Están servidos, exclama el de arriba, mientras da la última pasada de mezcla. Con la cara y la ropa salpicadas de cemento, los sepultureros Vicente y Carlos Humberto Pineda terminan de aclarar las dudas de la familia del difunto. En trámites y papeleo los enterradores también son expertos.
Terminada la tarea, la pareja de albañiles enciende un cigarrillo mientras se acomoda para empezar la charla. Su amplia experiencia en el oficio, aseguran, los han hecho acostumbrarse a presenciar diariamente escenas de dolor familiar. Aquí se llega uno a aclimatar, coinciden Vicente, quien ya cumplió 25 años de trabajar en el General, y Carlos Humberto, quien lleva 13.
Los enterradores de la metrópoli han aprendido a “hacer las tripas corazón”. La labor de inhumar y exhumar cadáveres les ha enseñado a ver la muerte con naturalidad, en un trabajo del cual no escapan de conocer anécdotas de espantos, escenas desagradables o incluso a pillar a una que otra pareja de enamorados o estudiosos que buscan en el silencio de los cementerios momentos de solaz o pasión furtiva.
Vida entre los muertos
La aparente calma sepulcral que se respira al entrar al Cementerio General pronto se contradice con el constante movimiento de inhumaciones y exhumaciones de cuerpos. En el área de adultos se llevan a cabo diariamente de 15 a 20 inhumaciones, mientras que en la galería de niños varían de entre cinco a diez, cuenta Vicente. Aquí en el General es donde más se trabaja, agrega Carlos Humberto.

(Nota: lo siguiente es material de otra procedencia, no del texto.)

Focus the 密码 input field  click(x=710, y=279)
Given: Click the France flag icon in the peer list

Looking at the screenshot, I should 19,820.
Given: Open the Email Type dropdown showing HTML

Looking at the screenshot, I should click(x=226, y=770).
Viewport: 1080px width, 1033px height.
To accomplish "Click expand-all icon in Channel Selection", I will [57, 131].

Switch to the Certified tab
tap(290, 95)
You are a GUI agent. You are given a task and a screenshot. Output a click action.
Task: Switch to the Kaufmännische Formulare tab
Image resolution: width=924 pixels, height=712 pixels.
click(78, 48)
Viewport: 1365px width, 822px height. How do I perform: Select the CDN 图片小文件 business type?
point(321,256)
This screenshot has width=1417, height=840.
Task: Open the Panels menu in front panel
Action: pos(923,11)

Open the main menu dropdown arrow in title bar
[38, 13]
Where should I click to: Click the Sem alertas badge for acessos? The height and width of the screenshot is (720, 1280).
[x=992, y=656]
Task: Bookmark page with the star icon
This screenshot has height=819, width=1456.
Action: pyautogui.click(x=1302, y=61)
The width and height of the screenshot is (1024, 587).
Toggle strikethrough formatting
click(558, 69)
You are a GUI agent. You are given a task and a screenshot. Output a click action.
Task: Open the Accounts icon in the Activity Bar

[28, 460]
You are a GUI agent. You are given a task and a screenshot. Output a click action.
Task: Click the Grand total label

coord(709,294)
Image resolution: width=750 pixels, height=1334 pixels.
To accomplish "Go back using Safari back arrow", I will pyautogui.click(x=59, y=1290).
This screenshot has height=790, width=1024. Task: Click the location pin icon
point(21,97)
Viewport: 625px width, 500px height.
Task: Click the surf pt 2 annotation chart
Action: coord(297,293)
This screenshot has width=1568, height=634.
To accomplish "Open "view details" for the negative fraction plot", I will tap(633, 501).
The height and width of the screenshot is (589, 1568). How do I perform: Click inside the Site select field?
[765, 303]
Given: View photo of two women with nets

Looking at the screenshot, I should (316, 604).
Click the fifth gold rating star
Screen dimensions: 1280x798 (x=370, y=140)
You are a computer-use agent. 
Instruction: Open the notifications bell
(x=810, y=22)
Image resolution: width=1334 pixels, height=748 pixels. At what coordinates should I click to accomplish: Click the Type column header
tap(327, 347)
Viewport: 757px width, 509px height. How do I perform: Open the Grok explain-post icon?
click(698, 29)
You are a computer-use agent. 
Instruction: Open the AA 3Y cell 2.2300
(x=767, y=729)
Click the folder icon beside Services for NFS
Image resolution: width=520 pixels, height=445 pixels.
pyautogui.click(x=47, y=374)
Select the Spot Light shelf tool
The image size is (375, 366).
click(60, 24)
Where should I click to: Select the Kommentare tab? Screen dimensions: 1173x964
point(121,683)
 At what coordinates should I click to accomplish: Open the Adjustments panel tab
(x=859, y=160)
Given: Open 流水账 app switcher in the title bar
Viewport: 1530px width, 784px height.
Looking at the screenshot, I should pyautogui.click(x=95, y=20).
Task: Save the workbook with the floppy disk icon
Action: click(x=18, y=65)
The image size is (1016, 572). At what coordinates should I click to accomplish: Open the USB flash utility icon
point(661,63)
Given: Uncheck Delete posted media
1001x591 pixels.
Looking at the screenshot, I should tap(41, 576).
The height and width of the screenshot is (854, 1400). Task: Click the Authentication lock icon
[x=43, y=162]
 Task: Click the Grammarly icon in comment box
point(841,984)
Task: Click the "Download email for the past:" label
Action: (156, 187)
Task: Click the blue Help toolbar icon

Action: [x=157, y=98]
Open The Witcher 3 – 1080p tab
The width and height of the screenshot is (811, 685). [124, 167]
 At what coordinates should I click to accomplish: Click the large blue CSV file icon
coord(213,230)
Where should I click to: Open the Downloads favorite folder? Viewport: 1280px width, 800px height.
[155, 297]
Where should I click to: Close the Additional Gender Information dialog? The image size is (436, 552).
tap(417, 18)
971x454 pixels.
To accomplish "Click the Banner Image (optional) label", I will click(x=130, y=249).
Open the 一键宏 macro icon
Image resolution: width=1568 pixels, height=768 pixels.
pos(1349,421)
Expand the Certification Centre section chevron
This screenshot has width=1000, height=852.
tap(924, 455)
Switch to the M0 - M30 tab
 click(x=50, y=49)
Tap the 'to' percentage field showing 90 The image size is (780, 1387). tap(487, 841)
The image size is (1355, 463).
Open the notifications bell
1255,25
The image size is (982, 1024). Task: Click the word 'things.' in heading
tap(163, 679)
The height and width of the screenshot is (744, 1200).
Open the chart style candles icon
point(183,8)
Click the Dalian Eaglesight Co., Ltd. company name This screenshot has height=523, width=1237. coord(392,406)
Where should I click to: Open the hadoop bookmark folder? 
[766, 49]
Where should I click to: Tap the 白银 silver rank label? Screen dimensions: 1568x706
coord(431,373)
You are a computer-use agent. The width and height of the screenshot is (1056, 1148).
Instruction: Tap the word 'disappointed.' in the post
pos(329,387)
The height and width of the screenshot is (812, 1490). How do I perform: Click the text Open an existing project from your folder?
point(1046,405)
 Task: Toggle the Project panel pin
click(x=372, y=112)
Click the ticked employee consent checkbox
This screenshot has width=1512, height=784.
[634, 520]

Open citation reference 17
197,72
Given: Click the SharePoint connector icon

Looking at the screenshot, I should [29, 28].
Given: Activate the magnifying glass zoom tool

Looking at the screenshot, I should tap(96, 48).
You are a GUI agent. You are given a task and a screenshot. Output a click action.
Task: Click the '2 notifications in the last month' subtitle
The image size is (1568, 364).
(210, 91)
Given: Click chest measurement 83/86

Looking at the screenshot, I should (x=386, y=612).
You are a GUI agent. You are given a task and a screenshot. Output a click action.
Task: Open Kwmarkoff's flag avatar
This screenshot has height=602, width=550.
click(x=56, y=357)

Aunque el oficio los obliga a mantenerse ajenos a la conversación, no faltan ocasiones en que intervienen para preguntar a familiares si quieren rezar antes de enterrar al difunto o incluso colaboran para que la gente pueda sepultar a su ser querido más tranquila. Vicente asegura que tanto dolor tampoco le ha secado el corazón. Los que compadezco son los niños, porque empezaban a vivir, dice.
En el Cementerio General hay un promedio de 10 enterradores que trabajan con sus respectivos ayudantes, quienes hacen turnos de lunes a domingo, con tres días de descanso. Bajo el sol, la lluvia o el frío, estas personas no se detienen. Recuerdo un día que estaban los chorros de agua y habían como nueve cajas eperando turno… comenta Carlos Humberto.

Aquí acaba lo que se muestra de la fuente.